Directions for this task -> Only the number is wanted: count the lines in the data with "agent" in them.

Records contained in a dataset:
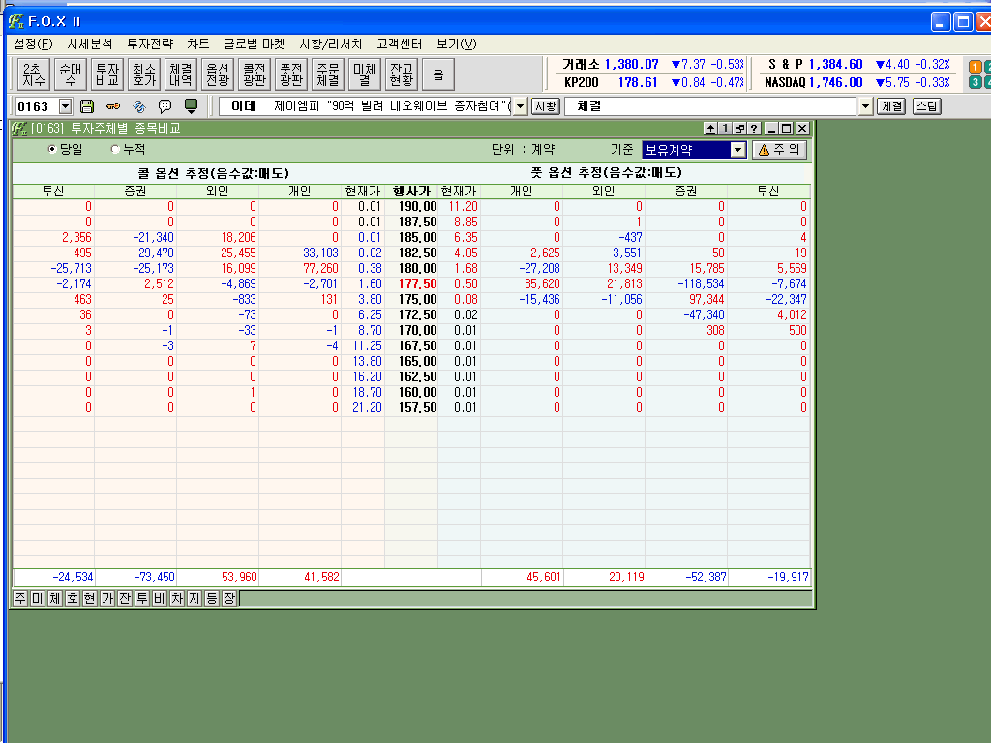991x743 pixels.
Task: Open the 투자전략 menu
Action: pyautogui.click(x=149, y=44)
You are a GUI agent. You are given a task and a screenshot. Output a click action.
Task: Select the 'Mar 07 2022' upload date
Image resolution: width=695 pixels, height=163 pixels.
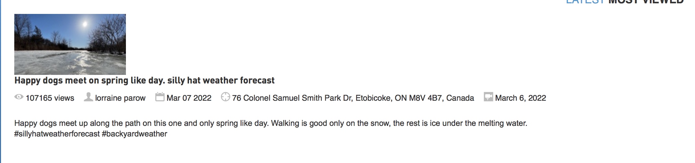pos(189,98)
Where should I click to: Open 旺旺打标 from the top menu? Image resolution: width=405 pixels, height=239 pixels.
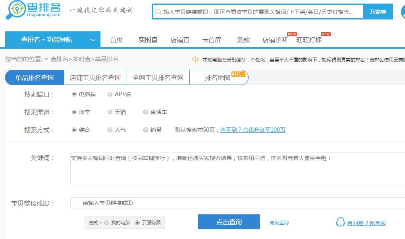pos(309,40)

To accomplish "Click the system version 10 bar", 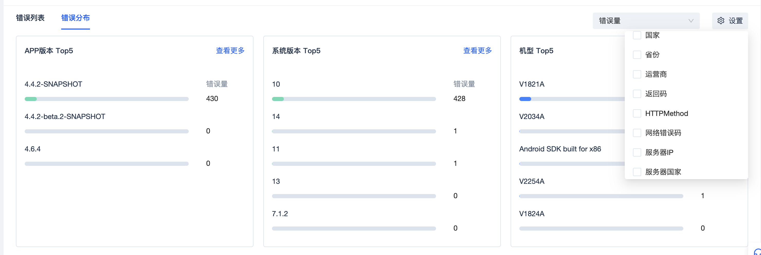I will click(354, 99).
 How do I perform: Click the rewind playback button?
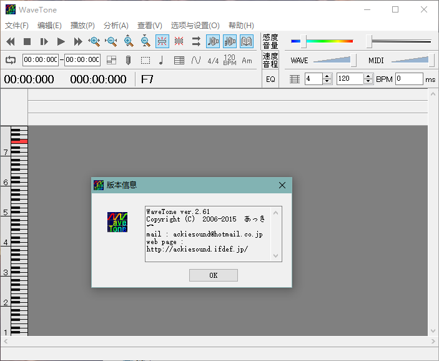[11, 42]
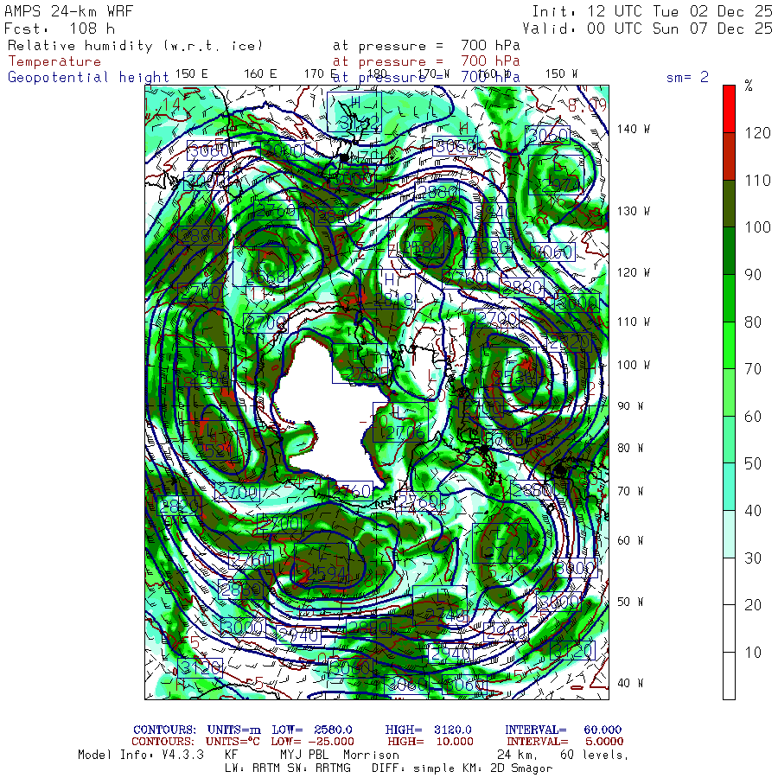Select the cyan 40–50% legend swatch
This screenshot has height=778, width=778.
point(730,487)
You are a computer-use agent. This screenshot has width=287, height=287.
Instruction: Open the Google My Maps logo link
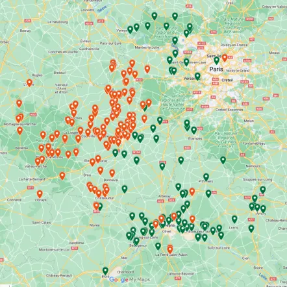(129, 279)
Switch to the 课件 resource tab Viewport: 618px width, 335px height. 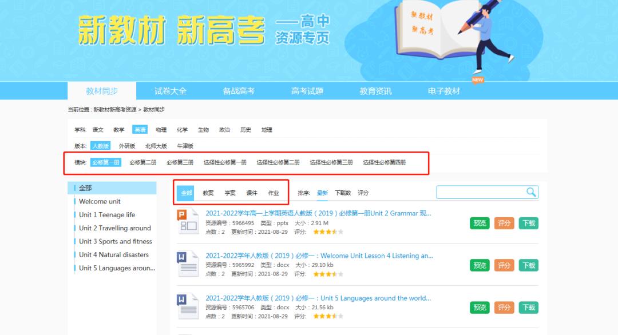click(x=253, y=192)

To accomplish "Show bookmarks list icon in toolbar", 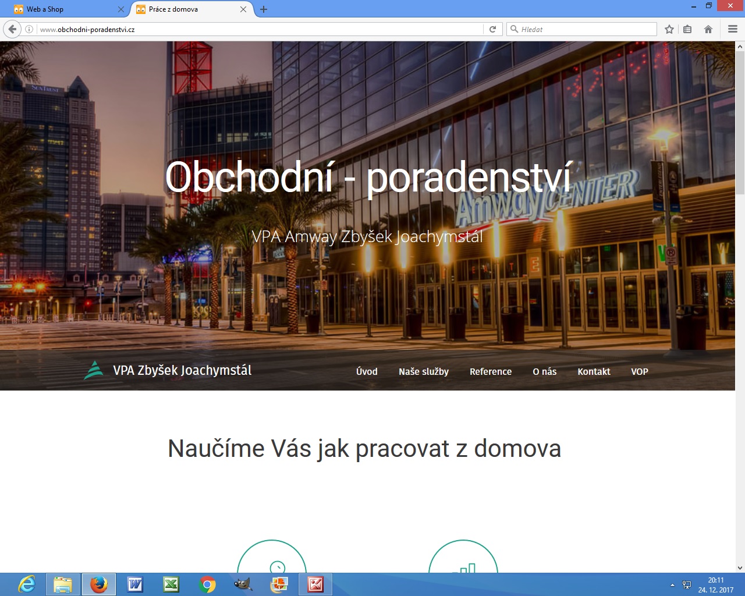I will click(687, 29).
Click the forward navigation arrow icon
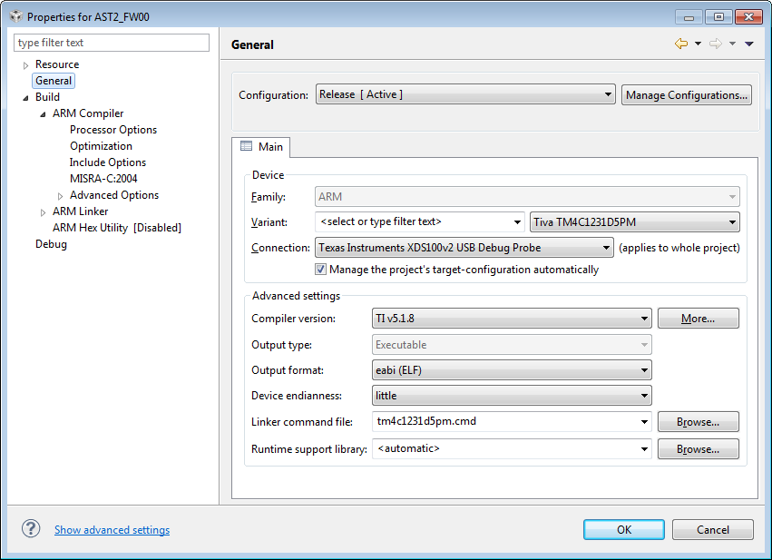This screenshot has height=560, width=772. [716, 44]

Response area -> 2